***** RECORDS PROVIDED

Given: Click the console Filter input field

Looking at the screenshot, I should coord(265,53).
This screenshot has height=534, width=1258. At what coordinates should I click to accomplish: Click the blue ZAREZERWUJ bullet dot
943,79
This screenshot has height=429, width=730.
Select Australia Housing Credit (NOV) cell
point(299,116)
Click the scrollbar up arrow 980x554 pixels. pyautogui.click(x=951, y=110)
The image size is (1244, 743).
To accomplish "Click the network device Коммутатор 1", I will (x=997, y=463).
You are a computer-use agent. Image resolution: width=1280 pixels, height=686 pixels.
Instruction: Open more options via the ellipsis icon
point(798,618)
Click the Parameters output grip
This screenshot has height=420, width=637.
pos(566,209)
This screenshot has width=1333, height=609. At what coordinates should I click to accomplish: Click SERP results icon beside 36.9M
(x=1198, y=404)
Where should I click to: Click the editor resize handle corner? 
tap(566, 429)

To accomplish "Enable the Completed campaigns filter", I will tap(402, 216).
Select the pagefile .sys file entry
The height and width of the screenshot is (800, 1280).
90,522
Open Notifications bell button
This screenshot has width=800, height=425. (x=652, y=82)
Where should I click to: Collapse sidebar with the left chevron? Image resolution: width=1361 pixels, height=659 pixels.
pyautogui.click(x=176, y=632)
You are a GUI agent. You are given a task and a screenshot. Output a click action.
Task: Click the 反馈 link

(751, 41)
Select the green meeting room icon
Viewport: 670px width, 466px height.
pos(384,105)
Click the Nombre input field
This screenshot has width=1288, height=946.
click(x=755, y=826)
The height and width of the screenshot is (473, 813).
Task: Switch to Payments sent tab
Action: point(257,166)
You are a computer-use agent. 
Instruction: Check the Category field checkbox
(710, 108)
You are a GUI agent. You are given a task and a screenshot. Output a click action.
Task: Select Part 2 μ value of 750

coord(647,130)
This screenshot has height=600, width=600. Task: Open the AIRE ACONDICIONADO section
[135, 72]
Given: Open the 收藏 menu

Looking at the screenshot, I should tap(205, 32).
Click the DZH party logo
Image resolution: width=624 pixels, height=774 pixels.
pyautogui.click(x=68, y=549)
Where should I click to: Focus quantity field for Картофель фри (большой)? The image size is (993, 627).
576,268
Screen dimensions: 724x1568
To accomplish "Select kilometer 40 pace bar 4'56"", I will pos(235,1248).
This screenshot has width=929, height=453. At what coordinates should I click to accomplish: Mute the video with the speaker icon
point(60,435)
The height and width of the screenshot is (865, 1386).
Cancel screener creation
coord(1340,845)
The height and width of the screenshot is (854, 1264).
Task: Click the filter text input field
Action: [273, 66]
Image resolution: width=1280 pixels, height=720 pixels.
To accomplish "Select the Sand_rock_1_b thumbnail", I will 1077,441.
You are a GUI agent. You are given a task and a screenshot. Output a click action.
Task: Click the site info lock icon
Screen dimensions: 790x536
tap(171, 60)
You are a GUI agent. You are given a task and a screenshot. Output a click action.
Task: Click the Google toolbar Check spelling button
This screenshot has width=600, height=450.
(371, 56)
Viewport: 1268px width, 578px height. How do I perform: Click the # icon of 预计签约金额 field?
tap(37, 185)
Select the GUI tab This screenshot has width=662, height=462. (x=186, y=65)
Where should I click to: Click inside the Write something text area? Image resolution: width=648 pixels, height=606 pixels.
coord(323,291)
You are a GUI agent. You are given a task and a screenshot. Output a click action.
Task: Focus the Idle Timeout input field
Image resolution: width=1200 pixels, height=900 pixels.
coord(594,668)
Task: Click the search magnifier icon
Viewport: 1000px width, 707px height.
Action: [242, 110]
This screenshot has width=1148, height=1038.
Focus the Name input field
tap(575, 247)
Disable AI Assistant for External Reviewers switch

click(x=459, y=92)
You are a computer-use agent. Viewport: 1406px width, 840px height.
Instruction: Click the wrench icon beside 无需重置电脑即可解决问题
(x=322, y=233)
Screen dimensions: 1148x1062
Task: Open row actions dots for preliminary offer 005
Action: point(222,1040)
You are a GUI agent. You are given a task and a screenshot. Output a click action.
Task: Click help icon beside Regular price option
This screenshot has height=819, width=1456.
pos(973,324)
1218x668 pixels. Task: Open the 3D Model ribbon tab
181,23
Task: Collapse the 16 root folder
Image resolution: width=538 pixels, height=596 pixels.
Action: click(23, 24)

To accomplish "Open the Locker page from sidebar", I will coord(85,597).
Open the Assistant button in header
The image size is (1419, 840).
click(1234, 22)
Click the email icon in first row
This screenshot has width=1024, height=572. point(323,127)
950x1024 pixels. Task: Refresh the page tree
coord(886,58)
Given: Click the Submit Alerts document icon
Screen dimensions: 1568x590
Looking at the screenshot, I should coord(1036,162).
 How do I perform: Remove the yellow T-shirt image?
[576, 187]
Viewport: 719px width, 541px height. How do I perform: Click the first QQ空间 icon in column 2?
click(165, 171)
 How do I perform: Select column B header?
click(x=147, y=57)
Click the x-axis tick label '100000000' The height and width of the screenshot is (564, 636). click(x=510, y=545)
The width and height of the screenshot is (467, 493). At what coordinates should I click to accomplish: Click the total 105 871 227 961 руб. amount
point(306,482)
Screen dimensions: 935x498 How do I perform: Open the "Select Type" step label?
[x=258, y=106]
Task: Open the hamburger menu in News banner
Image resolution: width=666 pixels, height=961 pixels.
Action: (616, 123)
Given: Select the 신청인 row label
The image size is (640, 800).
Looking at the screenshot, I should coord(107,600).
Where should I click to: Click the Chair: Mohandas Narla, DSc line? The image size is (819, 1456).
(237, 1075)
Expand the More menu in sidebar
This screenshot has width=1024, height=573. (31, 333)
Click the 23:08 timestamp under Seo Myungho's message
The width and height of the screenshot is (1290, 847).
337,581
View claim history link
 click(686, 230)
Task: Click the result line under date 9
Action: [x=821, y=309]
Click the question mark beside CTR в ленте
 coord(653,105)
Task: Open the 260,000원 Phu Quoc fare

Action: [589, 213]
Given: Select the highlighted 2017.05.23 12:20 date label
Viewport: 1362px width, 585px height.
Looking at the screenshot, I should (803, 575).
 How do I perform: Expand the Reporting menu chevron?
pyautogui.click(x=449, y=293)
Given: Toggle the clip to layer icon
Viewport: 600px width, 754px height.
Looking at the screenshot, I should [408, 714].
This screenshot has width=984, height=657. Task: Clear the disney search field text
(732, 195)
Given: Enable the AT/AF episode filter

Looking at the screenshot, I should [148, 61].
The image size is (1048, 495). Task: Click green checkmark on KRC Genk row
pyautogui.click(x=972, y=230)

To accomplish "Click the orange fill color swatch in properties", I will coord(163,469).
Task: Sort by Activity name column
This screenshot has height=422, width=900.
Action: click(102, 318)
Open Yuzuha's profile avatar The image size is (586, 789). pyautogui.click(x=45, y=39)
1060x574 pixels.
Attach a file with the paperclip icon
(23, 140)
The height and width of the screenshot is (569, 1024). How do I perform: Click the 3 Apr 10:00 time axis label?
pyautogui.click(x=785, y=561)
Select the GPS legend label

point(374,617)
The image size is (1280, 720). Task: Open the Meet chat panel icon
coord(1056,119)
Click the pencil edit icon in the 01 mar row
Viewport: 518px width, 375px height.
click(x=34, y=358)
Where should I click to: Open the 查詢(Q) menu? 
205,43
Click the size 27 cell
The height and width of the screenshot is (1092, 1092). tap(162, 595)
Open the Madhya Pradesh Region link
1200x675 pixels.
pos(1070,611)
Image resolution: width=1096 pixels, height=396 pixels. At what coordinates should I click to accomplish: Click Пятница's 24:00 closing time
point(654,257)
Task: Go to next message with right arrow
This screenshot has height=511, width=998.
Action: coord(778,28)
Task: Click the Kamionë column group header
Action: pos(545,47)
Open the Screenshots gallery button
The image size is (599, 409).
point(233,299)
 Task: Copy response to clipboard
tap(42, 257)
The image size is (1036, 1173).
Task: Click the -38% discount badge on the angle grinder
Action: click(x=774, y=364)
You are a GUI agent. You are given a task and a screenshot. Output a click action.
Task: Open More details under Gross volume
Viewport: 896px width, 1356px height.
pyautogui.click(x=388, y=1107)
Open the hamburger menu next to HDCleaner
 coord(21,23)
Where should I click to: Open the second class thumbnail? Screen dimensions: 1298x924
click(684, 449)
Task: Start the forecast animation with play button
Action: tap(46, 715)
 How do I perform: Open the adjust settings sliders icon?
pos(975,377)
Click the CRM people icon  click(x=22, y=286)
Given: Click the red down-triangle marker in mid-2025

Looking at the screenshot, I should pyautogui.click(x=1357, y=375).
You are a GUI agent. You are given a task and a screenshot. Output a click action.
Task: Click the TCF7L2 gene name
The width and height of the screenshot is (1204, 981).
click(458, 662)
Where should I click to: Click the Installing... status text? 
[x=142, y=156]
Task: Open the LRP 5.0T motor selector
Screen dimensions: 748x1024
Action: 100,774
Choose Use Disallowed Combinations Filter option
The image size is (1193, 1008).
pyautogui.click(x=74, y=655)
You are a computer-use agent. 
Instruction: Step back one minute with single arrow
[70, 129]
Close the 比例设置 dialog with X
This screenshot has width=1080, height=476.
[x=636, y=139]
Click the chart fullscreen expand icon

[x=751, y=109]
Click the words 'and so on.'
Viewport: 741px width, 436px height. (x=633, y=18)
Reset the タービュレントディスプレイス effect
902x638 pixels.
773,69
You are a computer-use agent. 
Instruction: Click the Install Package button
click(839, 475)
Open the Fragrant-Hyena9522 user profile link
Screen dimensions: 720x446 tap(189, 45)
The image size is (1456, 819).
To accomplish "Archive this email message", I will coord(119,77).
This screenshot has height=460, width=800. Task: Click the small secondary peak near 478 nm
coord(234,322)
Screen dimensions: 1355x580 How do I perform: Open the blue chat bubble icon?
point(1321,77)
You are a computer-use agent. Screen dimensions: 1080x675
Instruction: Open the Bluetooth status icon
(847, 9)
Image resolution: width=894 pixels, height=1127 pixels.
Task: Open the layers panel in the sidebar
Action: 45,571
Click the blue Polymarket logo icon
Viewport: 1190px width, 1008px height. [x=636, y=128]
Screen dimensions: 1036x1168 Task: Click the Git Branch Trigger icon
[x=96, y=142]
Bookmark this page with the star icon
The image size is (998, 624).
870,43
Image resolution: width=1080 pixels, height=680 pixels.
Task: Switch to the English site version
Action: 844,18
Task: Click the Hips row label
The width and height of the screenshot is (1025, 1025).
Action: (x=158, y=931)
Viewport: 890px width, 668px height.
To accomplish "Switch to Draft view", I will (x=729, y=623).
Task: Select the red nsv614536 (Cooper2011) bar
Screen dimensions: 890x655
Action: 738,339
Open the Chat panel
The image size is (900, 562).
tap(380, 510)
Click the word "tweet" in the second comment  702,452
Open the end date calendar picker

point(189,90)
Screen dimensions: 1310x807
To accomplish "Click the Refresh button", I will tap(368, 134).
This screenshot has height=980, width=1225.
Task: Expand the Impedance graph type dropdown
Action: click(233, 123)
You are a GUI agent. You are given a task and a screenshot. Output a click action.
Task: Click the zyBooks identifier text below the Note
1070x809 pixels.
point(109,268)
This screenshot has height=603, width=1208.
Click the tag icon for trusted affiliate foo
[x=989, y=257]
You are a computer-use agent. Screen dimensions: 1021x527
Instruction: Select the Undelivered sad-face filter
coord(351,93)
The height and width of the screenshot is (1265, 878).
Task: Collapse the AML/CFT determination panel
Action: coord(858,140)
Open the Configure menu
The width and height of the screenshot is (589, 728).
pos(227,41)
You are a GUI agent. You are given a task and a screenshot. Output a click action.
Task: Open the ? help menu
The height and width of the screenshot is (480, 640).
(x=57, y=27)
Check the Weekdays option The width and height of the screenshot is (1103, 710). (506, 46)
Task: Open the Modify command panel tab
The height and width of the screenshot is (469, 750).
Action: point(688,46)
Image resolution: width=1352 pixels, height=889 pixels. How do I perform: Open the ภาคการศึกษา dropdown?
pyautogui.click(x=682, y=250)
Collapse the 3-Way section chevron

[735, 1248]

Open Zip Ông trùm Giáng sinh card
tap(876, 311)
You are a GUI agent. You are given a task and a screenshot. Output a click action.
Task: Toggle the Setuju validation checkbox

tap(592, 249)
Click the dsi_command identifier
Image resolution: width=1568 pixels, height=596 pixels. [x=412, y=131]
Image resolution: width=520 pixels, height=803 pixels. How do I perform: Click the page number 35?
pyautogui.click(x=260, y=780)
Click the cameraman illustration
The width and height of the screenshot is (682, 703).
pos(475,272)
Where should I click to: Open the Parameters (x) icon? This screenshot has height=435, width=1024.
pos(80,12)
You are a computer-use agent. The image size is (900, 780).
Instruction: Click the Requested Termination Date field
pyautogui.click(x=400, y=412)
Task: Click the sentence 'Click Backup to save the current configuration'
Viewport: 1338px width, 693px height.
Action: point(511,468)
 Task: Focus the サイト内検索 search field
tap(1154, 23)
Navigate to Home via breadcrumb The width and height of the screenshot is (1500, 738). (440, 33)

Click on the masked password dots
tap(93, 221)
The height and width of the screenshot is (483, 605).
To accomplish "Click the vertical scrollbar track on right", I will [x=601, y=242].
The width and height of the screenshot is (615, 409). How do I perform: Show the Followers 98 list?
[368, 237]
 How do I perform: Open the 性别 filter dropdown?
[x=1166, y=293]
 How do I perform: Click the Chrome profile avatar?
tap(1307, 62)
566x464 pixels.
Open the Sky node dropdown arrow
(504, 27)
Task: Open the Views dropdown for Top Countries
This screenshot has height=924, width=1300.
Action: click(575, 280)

**********

- TASK INSTRUCTIONS
Reproduce exactly, please, only the lines from the start of the data above to the line that contains "This screenshot has height=429, width=730.", with both ends kept.

- ANSWER TO THIS PROBLEM
Given: Click the console Filter input field

Looking at the screenshot, I should coord(265,53).
This screenshot has height=534, width=1258. At what coordinates should I click to accomplish: Click the blue ZAREZERWUJ bullet dot
943,79
This screenshot has height=429, width=730.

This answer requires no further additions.